Estamos viviendo la era de la megaciencia

Si le preguntan quién logró decodificar el ADN, ¿qué contestaría? La respuesta es que no fue un solo científico, sino que se trató de una colaboración científica llamada Proyecto Genoma Humano, en la que participaron 20 grupos de trabajo de diferentes países, los cuales buscaron determinar la secuencia de pares de bases que componen el ADN.

Y si preguntamos por quién descubrió el bosón de Higgs, tendremos que responder que fueron dos grandes colaboraciones científicas llamadas Atlas y CMS, en el CERN (Centro Europeo de Investigación Nuclear), en Suiza.

Las grandes preguntas que se hace la ciencia hoy en día necesitan el esfuerzo de cientos de científicos trabajando en colaboración. Estamos en la era de la megaciencia: proyectos científicos que demandan toda una empresa, con productos que van desde artículos científicos hasta nuevas tecnologías que luego se verán en la vida cotidiana de todos nosotros.

Cada vez es más importante la participación de los países en esos esfuerzos conjuntos para desarrollar estas aventuras científicas, las cuales, de no ser por la colaboración internacional, no serían posibles, pues involucran presupuestos de investigación y desarrollo demasiado grandes.

Entre los más importantes están la estación espacial internacional (ISS) en la que participan cinco agencias espaciales: Nasa, Roscosmos, Jaxa, ESA y CSA. A ella tienen acceso 27 países para desarrollar experimentos de interés particular y colectivo. Uno de estos experimentos es el AMS, que busca antimateria y materia oscura en el universo y en el que participan 600 científicos de 56 instituciones, de 16 países.

En esta misma dirección, más recientemente ha sido noticia la colaboración Ligo, el experimento que anunció la detección de las primeras ondas gravitacionales, ondas predichas por la teoría de la relatividad general de Einstein. En Ligo participan 1.167 personas de 103 instituciones, de 18 países. Ahora se plantea una colaboración más grande que reúna los experimentos tipo interferómetro como Ligo, para ser más eficientes en el estudio y detección de las ondas gravitacionales, y a través de estas poder estudiar el origen del universo.

Pero sin duda, la institución con mayor tradición en este tipo de grandes colaboraciones es el CERN, que desde 1954 ha impulsado y mejorado el modelo de cooperación científica. Buscando esa integración y colaboración, desarrollaron, en 1989, la World Wide Web (www), que dio inicio al uso de internet como lo conocemos hoy día.
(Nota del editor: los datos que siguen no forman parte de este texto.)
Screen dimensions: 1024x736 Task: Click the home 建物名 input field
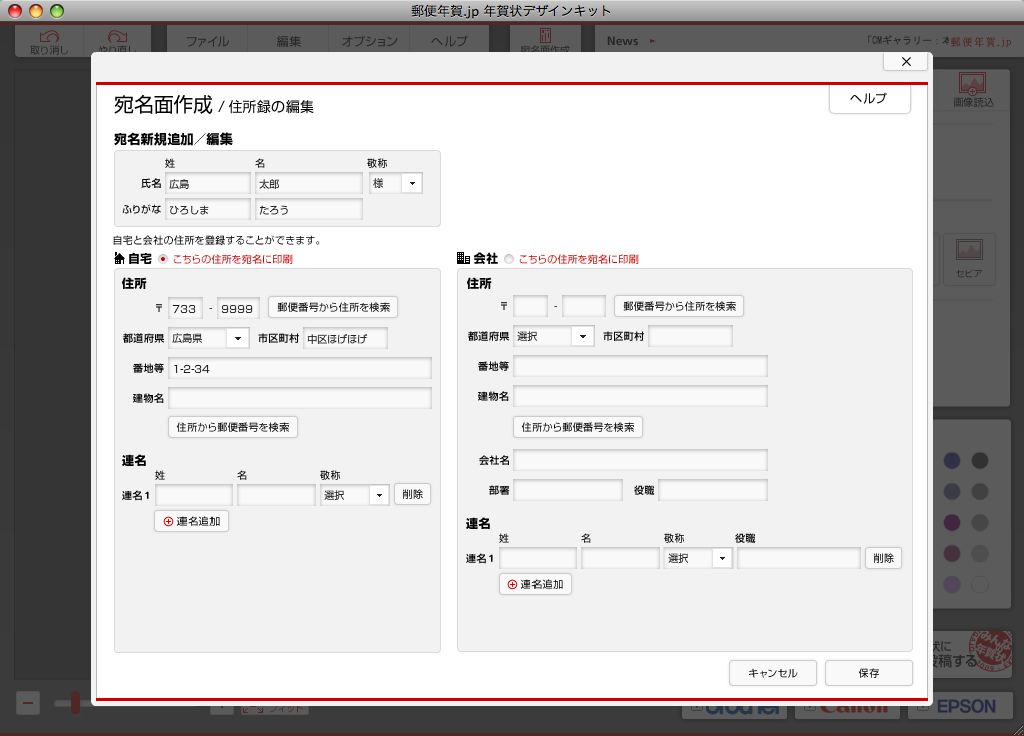299,398
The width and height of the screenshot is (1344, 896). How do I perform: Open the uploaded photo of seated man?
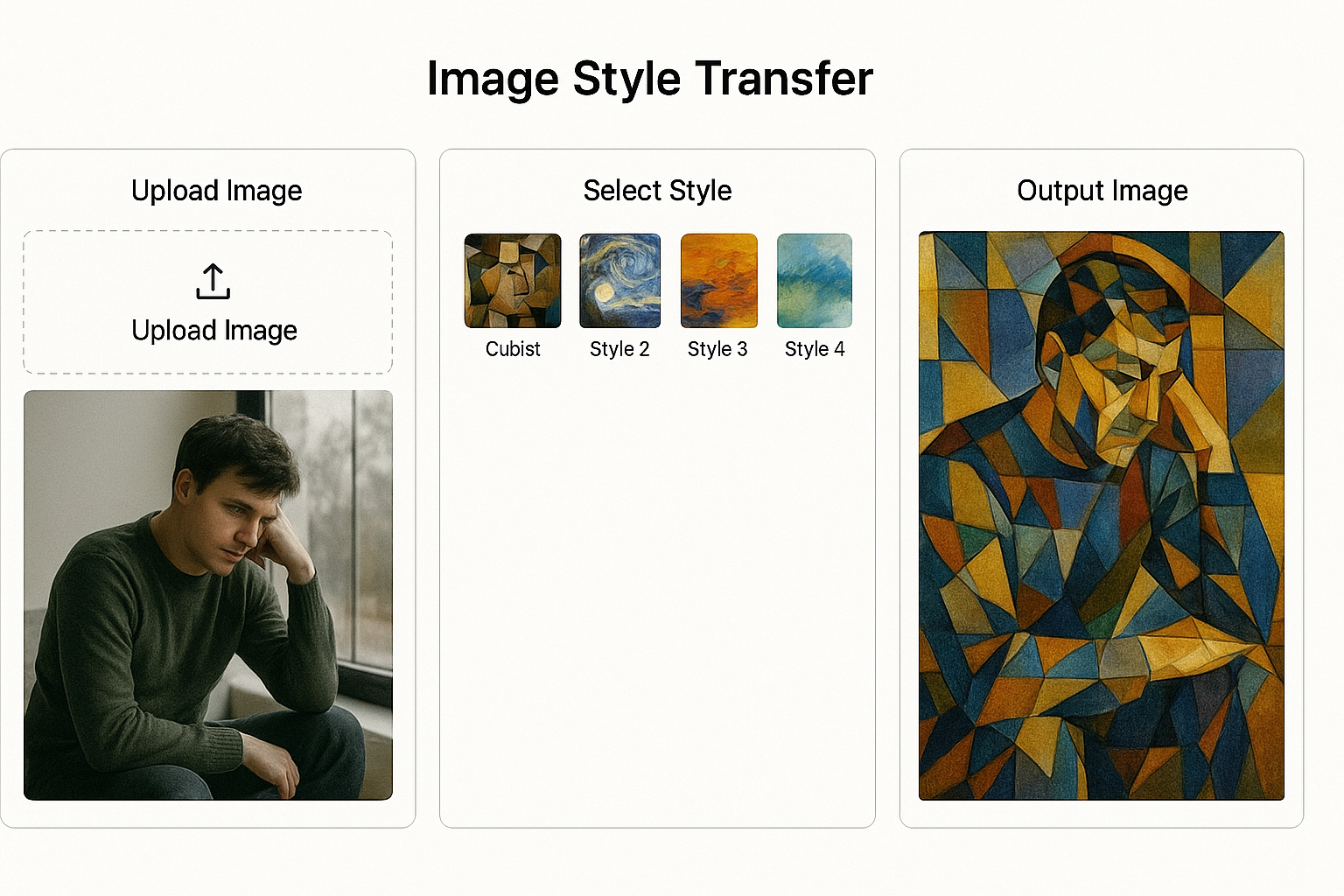click(208, 595)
Actualmente, en el CERN ópera el LHC (Gran Colisionador de Hadrones), donde funcionan cuatro experimentos: Atlas, CMS, LHCb y Alice. En la construcción del colisionador LHC –de 27 km de circunferencia– participaron cerca de 2.000 científicos e ingenieros de 34 países. En el experimento Atlas son 3.000 los investigadores de 175 universidades, quienes pertenecen a 38 países. En CMS son 2.600 científicos de 180 instituciones. LHCb y Alice son más pequeños, con alrededor de 900 participantes en cada uno. Además, hay propuestas en diferentes sectores como Iter, un proyecto internacional que busca mostrar que es posible producir energía de forma comercial mediante fusión nuclear, el principal mecanismo de producción de energía del Sol. En este participan Estados Unidos, Europa, Japón, Rusia, China e India, entre otros.

En Colombia hay esfuerzos de algunas instituciones, muy pocas, que participan en este tipo de proyectos. No hay incentivos por parte de entidades (y menos en las del sector público) o del Estado para que los investigadores participen en estas redes científicas internacionales.